[[ SOURCE PASSAGE open ]]
Posted on Sat, Feb. 01, 2003


S.C. justices limit secret settlements
Supreme Court stops short of banning sealed agreements

Staff Writer

The S.C. Supreme Court on Friday issued a new rule strictly limiting secret settlements in state courts, although it backed off a blanket ban.

The rule will take effect in 90 days unless it's killed by a three-fifths vote in each house of the Legislature.

Chief Justice Jean Toal said Friday she is confident lawmakers will support the rule.

"I think this represents the overwhelming feeling of legislators I've talked to," she said. "They want an open court system."

"I think you will find general acceptance in the General Assembly," said House Speaker David Wilkins, R-Greenville, who is a lawyer. "It appears (the Supreme Court) has taken a very thoughtful approach to it."

The rule sets strict guidelines for state judges to approve secret settlements or seal documents used in lawsuits.

For example, judges must consider why the public's health or safety would be "best served by sealing the documents."

The rule allows judges to keep secret "private financial matters" and "sensitive custody issues." Those issues were raised in written comments to the five-member Supreme Court and during a rare public hearing last week.
[[ SOURCE PASSAGE closed ]]
BRIEF A:
List every numeric quantity stated in the body of the secret-settlements article, starting from "The S.C. Supreme Court on Friday issued," and say what each one measures.
BRIEF B:
According to the secret-settlements article, what is House Speaker David Wilkins's profession?
[[ STORED DATA open ]]
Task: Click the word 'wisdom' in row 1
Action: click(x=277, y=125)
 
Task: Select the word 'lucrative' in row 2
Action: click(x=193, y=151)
[[ STORED DATA closed ]]
REPLY A:
- 90 days: the time before the rule takes effect unless the Legislature kills it.
- Three-fifths: the vote needed in each house of the Legislature to kill the rule.
- Five: the number of members on the S.C. Supreme Court.

REPLY B:
He is a lawyer.